*Teks Bacaan*:
★ ★ ★ ★
Pajak Hiburan Naik, Togar Situmorang: Jangan Ditanggapi Berlebihan

Selasa, 23 Januari 2024 21:09 WITA

Card image

advokat Dr Togar Situmorang (Foto: Istimewa).

Males Baca?

DENPASAR - Kebijakan kenaikan pajak hiburan yang tertuang dalam UU Hubungan Keuangan antara Pemerintah Pusat dan Pemerintah Daerah (HKPD) telah menimbulkan polemik di masyarakat. Banyak pihak yang menilai kenaikan pajak hiburan sebesar 40-75% terlalu tinggi dan berpotensi memberatkan masyarakat.

Namun, menurut advokat Dr Togar Situmorang, kenaikan pajak hiburan tersebut tidak perlu disikapi secara berlebihan. Pasalnya, kenaikan pajak hiburan tersebut hanya berlaku untuk jasa hiburan tertentu, seperti diskotek, karaoke, kelab malam, bar, dan mandi uap (spa).

"Tak semua tarif pajak barang jasa tertentu (PBJT) jasa kesenian dan hiburan atau pajak hiburan naik menjadi 40 persen hingga 75 persen. Secara fakta bahkan ada 12 jenis pajak hiburan yang semula 35 persen, diturunkan pemerintah menjadi paling tinggi 10 persen," kata Togar Situmorang, Selasa (23/1/2024).
★ ★ ★ ★
*Data yang Tersedia*:
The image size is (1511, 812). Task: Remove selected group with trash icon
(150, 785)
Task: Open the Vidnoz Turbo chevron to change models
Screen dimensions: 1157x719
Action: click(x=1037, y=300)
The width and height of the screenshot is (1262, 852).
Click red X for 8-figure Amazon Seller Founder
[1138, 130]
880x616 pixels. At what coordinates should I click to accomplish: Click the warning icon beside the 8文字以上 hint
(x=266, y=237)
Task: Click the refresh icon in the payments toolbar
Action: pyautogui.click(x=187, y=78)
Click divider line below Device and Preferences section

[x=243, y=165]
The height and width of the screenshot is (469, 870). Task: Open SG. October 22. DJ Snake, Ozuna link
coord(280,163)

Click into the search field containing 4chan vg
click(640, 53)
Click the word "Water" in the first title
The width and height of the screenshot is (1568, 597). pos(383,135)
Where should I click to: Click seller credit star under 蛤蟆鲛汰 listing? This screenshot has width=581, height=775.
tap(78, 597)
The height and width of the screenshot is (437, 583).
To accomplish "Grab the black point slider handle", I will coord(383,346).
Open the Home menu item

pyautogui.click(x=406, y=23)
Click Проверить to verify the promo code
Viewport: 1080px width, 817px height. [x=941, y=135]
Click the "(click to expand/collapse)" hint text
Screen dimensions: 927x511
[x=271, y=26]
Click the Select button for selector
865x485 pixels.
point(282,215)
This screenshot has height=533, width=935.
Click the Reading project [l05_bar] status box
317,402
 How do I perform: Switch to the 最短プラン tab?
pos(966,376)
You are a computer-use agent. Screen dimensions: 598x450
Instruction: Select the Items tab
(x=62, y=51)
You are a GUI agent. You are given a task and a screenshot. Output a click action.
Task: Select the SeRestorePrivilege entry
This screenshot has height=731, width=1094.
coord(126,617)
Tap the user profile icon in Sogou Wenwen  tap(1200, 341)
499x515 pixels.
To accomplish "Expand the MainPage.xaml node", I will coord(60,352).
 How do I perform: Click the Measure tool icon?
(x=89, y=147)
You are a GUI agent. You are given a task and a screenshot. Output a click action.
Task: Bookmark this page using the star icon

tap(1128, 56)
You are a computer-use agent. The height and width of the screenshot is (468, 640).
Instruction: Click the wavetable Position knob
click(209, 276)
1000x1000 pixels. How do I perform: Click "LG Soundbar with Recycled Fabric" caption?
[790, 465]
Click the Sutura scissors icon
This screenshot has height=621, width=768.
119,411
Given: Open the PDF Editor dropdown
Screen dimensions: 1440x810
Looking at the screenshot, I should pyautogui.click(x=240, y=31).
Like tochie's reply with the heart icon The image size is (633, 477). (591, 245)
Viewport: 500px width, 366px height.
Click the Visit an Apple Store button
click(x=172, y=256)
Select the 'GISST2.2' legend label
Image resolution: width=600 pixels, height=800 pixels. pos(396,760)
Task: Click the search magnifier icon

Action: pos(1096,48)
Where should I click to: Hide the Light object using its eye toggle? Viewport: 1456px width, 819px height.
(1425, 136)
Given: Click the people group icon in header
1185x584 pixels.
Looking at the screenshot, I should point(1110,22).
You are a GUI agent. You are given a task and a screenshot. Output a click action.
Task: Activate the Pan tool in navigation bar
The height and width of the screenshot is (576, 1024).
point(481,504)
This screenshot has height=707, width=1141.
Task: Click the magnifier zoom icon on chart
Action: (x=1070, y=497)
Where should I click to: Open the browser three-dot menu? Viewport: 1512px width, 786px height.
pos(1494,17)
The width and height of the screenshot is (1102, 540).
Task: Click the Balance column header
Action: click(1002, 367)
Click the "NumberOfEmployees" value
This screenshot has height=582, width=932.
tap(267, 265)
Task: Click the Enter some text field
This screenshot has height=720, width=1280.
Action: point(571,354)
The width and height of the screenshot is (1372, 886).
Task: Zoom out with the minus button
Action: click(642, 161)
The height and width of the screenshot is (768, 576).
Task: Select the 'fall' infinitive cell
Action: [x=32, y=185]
★ ★ ★ ★
*Kegiatan*:
a. Dalam berita pajak hiburan, berapa jenis pajak hiburan yang tarifnya turun dari 35 persen menurut Togar Situmorang?
b. Ketik ulang bagian berita pajak hiburan di atas, mulai dari "advokat Dr Togar Situmorang (Foto: Istimewa)." sampai dengan "mandi uap (spa).", termasuk kedua bagian itu.
c. Lanjutkan berita pajak hiburan setelah kalimat terakhirnya.

*Jawaban*:
a. Ada 12 jenis pajak hiburan.

b.
advokat Dr Togar Situmorang (Foto: Istimewa).

Males Baca?

DENPASAR - Kebijakan kenaikan pajak hiburan yang tertuang dalam UU Hubungan Keuangan antara Pemerintah Pusat dan Pemerintah Daerah (HKPD) telah menimbulkan polemik di masyarakat. Banyak pihak yang menilai kenaikan pajak hiburan sebesar 40-75% terlalu tinggi dan berpotensi memberatkan masyarakat.

Namun, menurut advokat Dr Togar Situmorang, kenaikan pajak hiburan tersebut tidak perlu disikapi secara berlebihan. Pasalnya, kenaikan pajak hiburan tersebut hanya berlaku untuk jasa hiburan tertentu, seperti diskotek, karaoke, kelab malam, bar, dan mandi uap (spa).

c.
Bahkan Togar Situmorang menilai terasa berlebihan sejumlah pengusaha hiburan sampai mendatangi kantor Menteri Perekonomian Airlangga Hartarto untuk meminta agar pemerintah menurunkan tarif pajak hiburan.


Kata Togar, ketentuan tersebut bukan merupakan kebijakan baru. PBJT hiburan atau pajak hiburan sudah lama diatur dalam Undang-Undang Nomor 28 Tahun 2009 tentang Pajak Daerah dan Retribusi Daerah.

Namun, dalam UU tersebut, ketentuan yang ditetapkan yaitu tarif pajak daerah paling tinggi sebesar 35 persen. Sementara pagelaran busana, kontes kecantikan, diskotek, karaoke, klab malam, permainan ketangkasan, panti pijat, dan mandi uap (spa) tarif pajak hiburan dapat ditetapkan paling tinggi sebesar 75 persen.

Aturan tersebut kemudian diperbarui dalam UU Nomor 1 Tahun 2022 tentang Hubungan Keuangan antara Pemerintah Pusat dan Pemerintah Daerah (HKPD).

Dalam UU tersebut, pajak hiburan terhadap 11 jenis pajak ditetapkan paling tinggi sebesar 10 persen. Kesebelas jenis pajak itu, berdasarkan Pasal 55 UU Nomor 1 Tahun 2022, di antaranya tontonan film atau bentuk tontonan audio visual lainnya yang dipertontonkan secara langsung di suatu lokasi tertentu; pergelaran kesenian, musik, tari, dan/atau busana; kontes kecantikan; kontes binaraga; pameran; serta pertunjukan sirkus. 

Kemudian diskotek, karaoke, klab malam, bar, dan mandi uap (spa), kebijakan dengan menetapkan batas bawah 40 persen dan batas atas 75 persen.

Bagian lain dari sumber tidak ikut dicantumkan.